View Full Version : Unimpressed
Jerrybaldy
11-02-2012, 08:41 PM
Sometimes I act when all alone,
though I doubt I am impressed
by the person
I pretend to be.
Frankly I see straight through,
all that the mirror can see.
I thought that I loved the other day
unconvincingly,
when I checked,
I was wondering
just what she thought of me.
I wink at my children
as some day some bugger
will wink at them and they
will think of daddy.
If I should die a martyr,
it should be to save,
some useless bastard,
that I would hate to be.
AuntShecky
11-03-2012, 01:57 PM
Well, I'm not "unimpressed" with this. I am impressed by its flash or two of insight, following the philosopher's dictum, "Know thyself." Your short piece reminds me very much of what I heard on the telly the other day (in a political context, which I know we're not supposed to broach on the LitNet), but the pundit said, "Character is what you are when nobody's looking."
Assuming that the "I" of the poem and the poet himself are the same guy, I'd said they both show aspects of good character.
One tiny crit.-- lose the comma after "save," as it separates the verb from its object.
Sampson
11-05-2012, 12:03 AM
This is a very powerful, succinct and well-rounded verse in my opinion!
Twota
11-05-2012, 08:14 AM
I love it so much.
"Frankly I see straight through,
all that the mirror can see. "
was awesome.
Hawkman
11-05-2012, 09:18 AM
I'd also remove the comma after through at the end of L 5 which creates an unnatural pause, interrupting the flow of the lines.
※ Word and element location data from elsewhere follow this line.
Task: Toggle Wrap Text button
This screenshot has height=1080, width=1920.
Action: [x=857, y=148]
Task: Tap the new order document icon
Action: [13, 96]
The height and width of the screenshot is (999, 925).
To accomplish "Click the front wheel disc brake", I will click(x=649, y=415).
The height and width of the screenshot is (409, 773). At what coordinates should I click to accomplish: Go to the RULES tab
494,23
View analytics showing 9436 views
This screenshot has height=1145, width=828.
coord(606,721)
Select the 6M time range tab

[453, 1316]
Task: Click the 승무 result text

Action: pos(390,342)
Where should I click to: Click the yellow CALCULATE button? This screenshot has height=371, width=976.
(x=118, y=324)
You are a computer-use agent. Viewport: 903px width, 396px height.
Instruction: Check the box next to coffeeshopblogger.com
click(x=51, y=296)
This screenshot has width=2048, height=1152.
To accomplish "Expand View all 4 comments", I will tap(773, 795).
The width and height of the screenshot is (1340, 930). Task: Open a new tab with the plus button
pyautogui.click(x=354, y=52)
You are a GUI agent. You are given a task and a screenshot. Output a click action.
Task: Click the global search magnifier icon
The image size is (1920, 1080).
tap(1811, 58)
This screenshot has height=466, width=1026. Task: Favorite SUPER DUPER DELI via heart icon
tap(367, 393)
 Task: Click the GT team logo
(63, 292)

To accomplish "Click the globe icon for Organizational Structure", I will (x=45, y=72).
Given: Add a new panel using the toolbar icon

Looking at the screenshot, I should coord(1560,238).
Apart from that I'd have to agree that it's pretty good. You do need a comma after "loved", though, in L7. as it is it reads as if you thought you loved the day, not hat you just, "loved", and you need one after day as well, so that "unconvincingly" functions as a subordinate modifier. not sure if you need the comma after the word, though, as "unconvincingly when I checked," would also work, I think. The trouble is that around these lines:
"I thought that I loved the other day
unconvincingly,
when I checked,
I was wondering
just what she thought of me."
could be better punctuated. It would work best like this:
"I thought that I loved the other day,
unconvincingly
when I checked.
I was wondering
just what she thought of me."
Oh, and I agree with Auntie about the comma after "save".
Nice one, though, JB.
Live and be well - H
Bar22do
11-05-2012, 07:05 PM
Nice. And I find
I wink at my children
as some day some bugger
will wink at them and they
will think of daddy.
really charming.
Haunted
11-05-2012, 10:11 PM
What a closer. the last four lines are killer!